One DBA's Ongoing Search for Clarity in the Middle of Nowhere


*or*

Yet Another Andy Writing About SQL Server

Monday, July 24, 2017

Sudden Differential Backup Failures after an Availability Group Failover

As so many stories do, this story starts with a failover - in this case an Availability Group (AG) failover.

https://cdn.meme.am/cache/instances/folder984/400x/59300984.jpg

There were several different backup and status check jobs failing on NODE01 and NODE02 because the AG01 availability group was now primary on NODE02 instead of NODE01 after a failover.

The failover occurred the previous Saturday morning at 8:30am local server time because of an application-initiated server reboot of the 01 node:

--
Log Name:      System
Source:        User32
Date:          7/22/2017 8:31:08 AM
Event ID:      1074
Task Category: None
Level:         Information
Keywords:      Classic
User:          SYSTEM
Computer:      NODE01.COMPANY1.com
Description:
The process C:\Program Files\Application12\AppAgent\01\patch\ApplicationService.exe (NODE01) has initiated the restart of computer NODE01 on behalf of user NT AUTHORITY\SYSTEM for the following reason: Legacy API shutdown
Reason Code: 0x80070000
Shutdown Type: restart
Comment: The Update Agent will now reboot this machine
--

Always fun when an application “unexpectedly” restarts a server without advance warning.

https://i.imgflip.com/w6x8g.jpg
--

Even though the Quest/Dell LiteSpeed Fast Compression maintenance plans are configured to pick up “all user databases” the availability group databases were not being backed up currently and hadn’t been since the failover:

NODE01:



NODE02:



The error messages on the SQL Error Log on the 01 node are telling:

--

Date       7/24/2017 1:09:23 AM
Log        SQL Server (Current - 7/24/2017 12:59:00 PM)
Source     Backup
Message    Error: 3041, Severity: 16, State: 1.
 
-- 
Date       7/24/2017 1:09:23 AM
Log        SQL Server (Current - 7/24/2017 12:59:00 PM)
Source     Backup
Message    BACKUP failed to complete the command BACKUP DATABASE AG_DATABASE22. Check the backup application log for detailed messages.
 
-- 
Date       7/24/2017 1:09:23 AM
Log        SQL Server (Current - 7/24/2017 12:59:00 PM)
Source     spid269
Message    FastCompression Alert: 62301 : SQL Server has returned a failure message to LiteSpeed™ for SQL Server® which has prevented the operation from succeeding.
The following message is not a LiteSpeed™ for SQL Server® message. Please refer to SQL Server books online or Microsoft technical support for a solution:  
BACKUP DATABASE is terminating abnormally. This BACKUP or RESTORE command is not supported on a database mirror or secondary replica.

= = = = =

▶ **Prompt A**: List every line of the listing that contains the word "Select", treating uppercase and lowercase as different.
The listing is unrelated to the SQL Server post above.

▶ **Information provided**:
= = = = =

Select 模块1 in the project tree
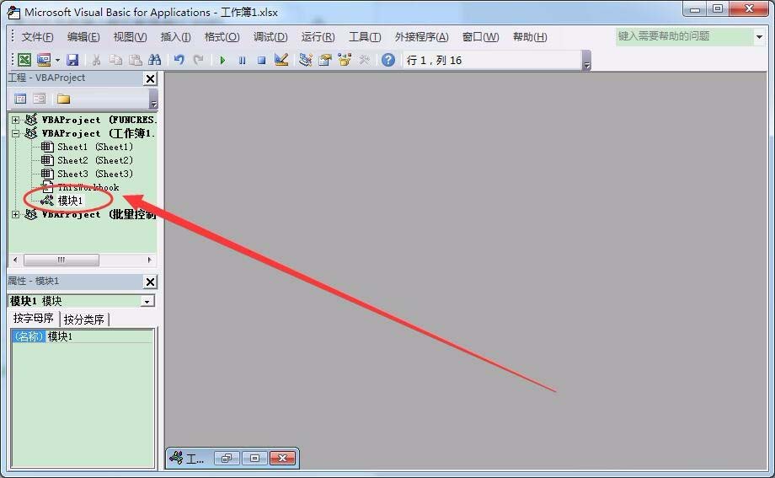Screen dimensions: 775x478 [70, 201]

= = = = =

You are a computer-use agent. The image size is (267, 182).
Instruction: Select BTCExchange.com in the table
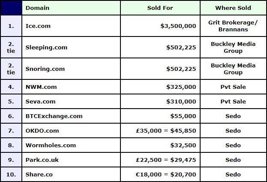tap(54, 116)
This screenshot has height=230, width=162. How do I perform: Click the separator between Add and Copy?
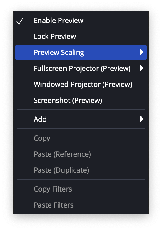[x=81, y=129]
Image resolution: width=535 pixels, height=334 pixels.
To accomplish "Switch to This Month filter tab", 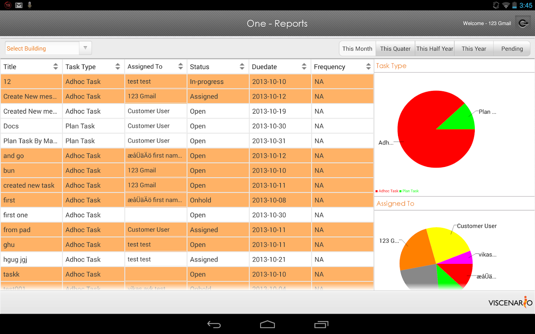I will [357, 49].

= = = = =

▶ **Prompt B**: Reproduce the passage of the SQL Server post word for word, starting at "One DBA's Ongoing" and ending at "Group (AG) failover.".

▶ **Complete output A**:
Select 模块1 in the project tree
Instruction: Select BTCExchange.com in the table

▶ **Complete output B**:
One DBA's Ongoing Search for Clarity in the Middle of Nowhere


*or*

Yet Another Andy Writing About SQL Server

Monday, July 24, 2017

Sudden Differential Backup Failures after an Availability Group Failover

As so many stories do, this story starts with a failover - in this case an Availability Group (AG) failover.